Success condition: Submit a palindromic string.

If you submitted the string "hello", then you would receive "olleh" as output from this module. If you submitted "racecar", you would receive "racecar" as output and be told that you passed the module.


Gameplay

Every turn, players can do one of the following types of submissions:

  • Two public submissions to all modules.
  • A single, private submission to all modules
  • Six public submissions to single modules of your choice
  • Four private submissions to single modules of your choice

(In the third and fourth options, you may split your submissions between different modules arbitrarily; in particular, you may put all of them on a single module if you'd like.)


Public submissions... are revealed in public, private submissions are not.

When a player submits a string, via the first option, that passes every module, the Main Match ends with that player's victory.


Endgame

When a player has passed all modules in the same submission, the Main Match ends. We look at the round numbers in which each player passed each module for the first time.

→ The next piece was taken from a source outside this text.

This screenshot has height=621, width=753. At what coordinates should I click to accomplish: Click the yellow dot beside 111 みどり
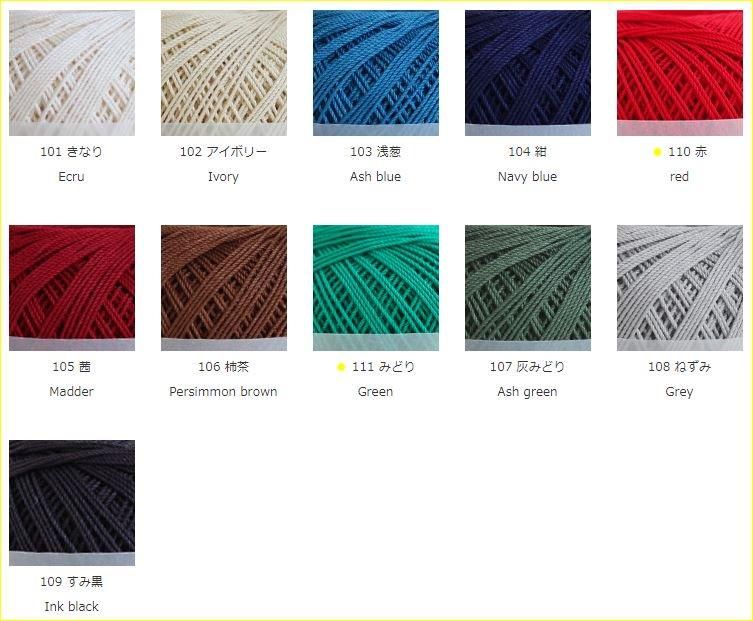[341, 367]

The winner of the Main Match is the player who passes all modules first. If multiple players did it in the same round, the winner is the player who had passed the most modules prior to this round; if this is still a tie, we consider the most recent time in which it was not tied. (In case of a tie all the way to the beginning of the game, Gamewide Tiebreak is used.)

The Elimination Candidate of the Main Match is the player who, at the end of the MM, had passed the fewest modules. Ties are broken identically to above.


Twists

Garnets can be used in this game to buy hints for each module; these are pre-determined messages that may assist in your inferences. Each of the twists concerns these hints.

Group Decision: How much will each hint be worth? Submit a number between 5 and 20 Garnets; the arithmetic mean of all submissions, rounded down, will be used.

MM Winner Decision: What are the restrictions on hint-buying? Decide if a) there is a limit on number of hints buyable in a single round (and if so, what is it) and b) what the earliest round number that hints can be bought in (the largest this can be is 6).

DM Winner Decision: Should hints be public, and how useful should they be? Submit yes/no to answer the first question. For the second question, decide if hints can concern a module's operation, its success condition, or either. (If the last is chosen, you can decide which hint you want.)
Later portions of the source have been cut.